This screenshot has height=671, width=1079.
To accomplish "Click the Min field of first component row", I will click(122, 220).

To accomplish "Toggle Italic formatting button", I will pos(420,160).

...

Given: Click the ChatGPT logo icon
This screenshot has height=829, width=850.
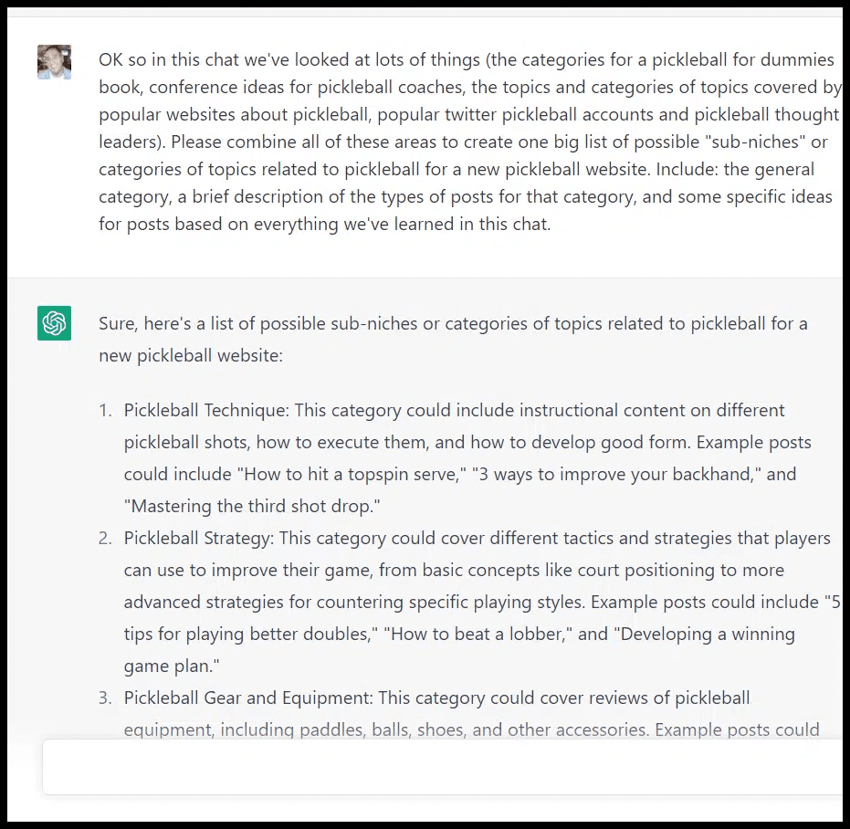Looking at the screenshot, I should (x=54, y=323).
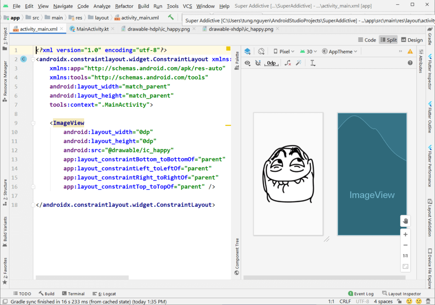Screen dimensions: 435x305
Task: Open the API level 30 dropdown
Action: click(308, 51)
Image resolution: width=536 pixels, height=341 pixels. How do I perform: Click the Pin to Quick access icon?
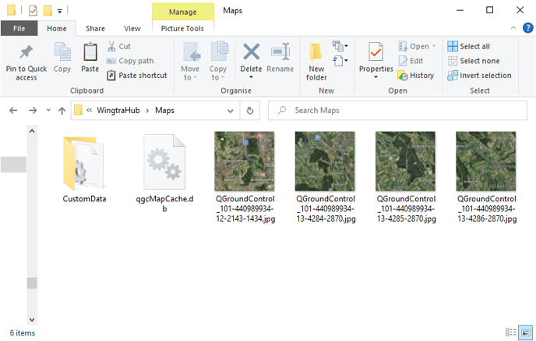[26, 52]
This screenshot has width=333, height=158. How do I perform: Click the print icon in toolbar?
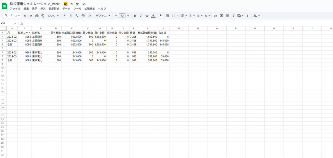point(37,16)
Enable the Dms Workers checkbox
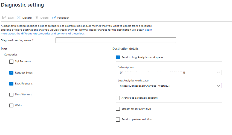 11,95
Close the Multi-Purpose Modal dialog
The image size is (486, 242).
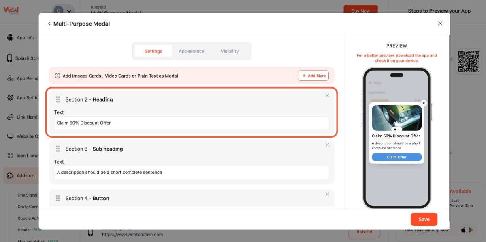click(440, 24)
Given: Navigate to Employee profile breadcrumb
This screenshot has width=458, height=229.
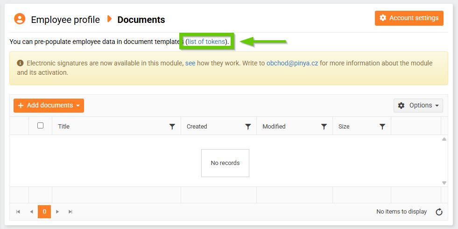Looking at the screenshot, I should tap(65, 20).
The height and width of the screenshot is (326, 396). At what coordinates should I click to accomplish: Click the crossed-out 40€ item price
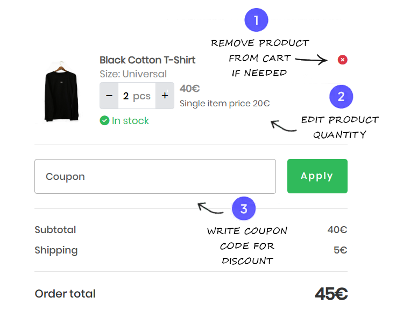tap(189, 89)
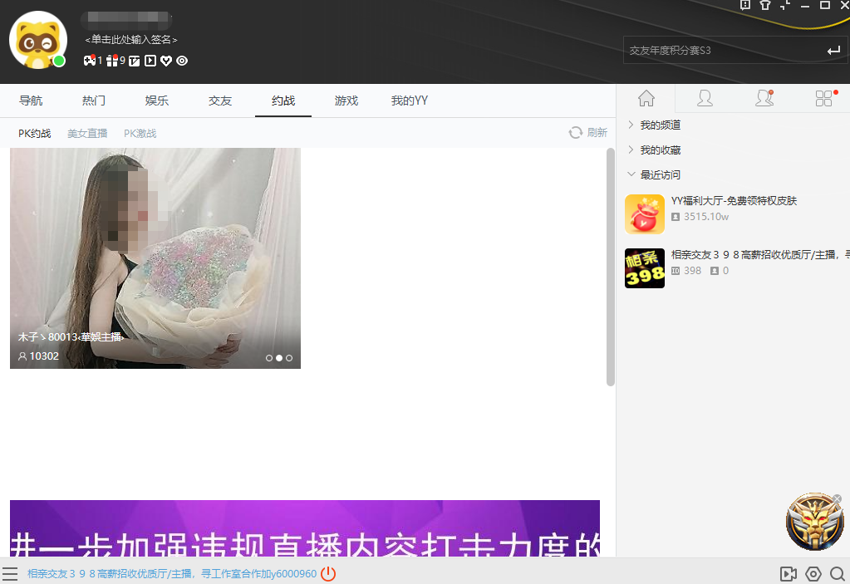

Exercise: Look through the entries above; find each line with the word "Given" and copy it.

Your solution:
Given: Click the ChatGPT logo icon
Given: Navigate to Employee profile breadcrumb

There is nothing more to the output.